Shadows, animation and a small gui

In this assignment you will construct a GUI, do some animation and simulate some fake shadows.

You have a convex body in 3D. The surface may have been generated by commands such as ellipsoid and cylinder. The lab consists of writing a GUI that can be used to rotate the body. Start by looking at an mpeg-file showing what the animation may look like. Give the command  mplayer /chalmers/groups/thomas_math/VIS/data/body.mpeg (or double click on the file in the file manager) when logged in on the student system. Here is the file, body.mpeg (1.8 MiByte).
Here is a still image:

Shadows

The animation in Matlab is much smoother than what is shown in my mpeg-file. In fact, my Matlab-program produces an avi-file. The body should rotate around the centre of mass (or some other internal point that you have chosen). Using the gui one should be able to change the rotational axis. As you can see in the mpeg-file, the body casts shadows on the coordinate planes. The shadow on the x-y-plane should be constructed by projecting all the points, on the surface, orthogonally on the x-y-plane. This corresponds to having a very distant light source, placed on the z-axis, sending parallel rays on the body. The shadows on the x-z-plane and the y-z-plane are constructed similarly.

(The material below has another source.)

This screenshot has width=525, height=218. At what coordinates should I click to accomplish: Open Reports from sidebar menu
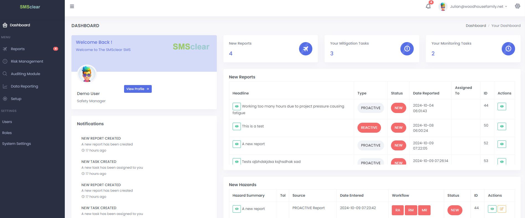pos(18,49)
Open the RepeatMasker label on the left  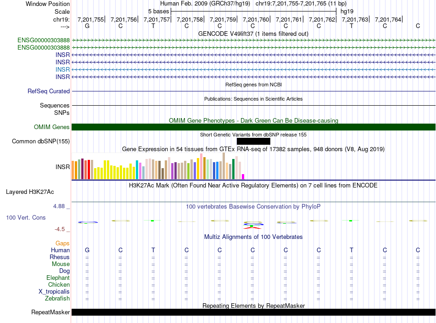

You may decide how to design the gui, but it should have the following functionality (at least):

Use a timer-object to control the animation.

There should be seven buttons named:
x
y
z
Quit
Start
Stop
Capture

There should be a menu called Figure having three choices: ellipsoid, cylinder and box.

You can have the buttons and menu in a separate window, or in the same as body.

When pressing Start, a figure-window should appear (unless you only have one window) in which an ellipsoid is rotating around the x-axis. There should be shadows, which are updated when the body is rotating. Pressing one of x, y or z should (instantly) make the body (in its present position) rotate around the chosen axis. The button, corresponding, the chosen axis should be highlighted (change colour).  The name of the present axis should be shown in the figure window as well (see the mpeg-file).

Pressing the Stop-button should freeze the rotation.
Pressing the Quit-button should close any open windows, belonging to the assignment. This should work even if the user has closed a window in some other way. Other figure-windows (not belonging to the assignment) should be left alone.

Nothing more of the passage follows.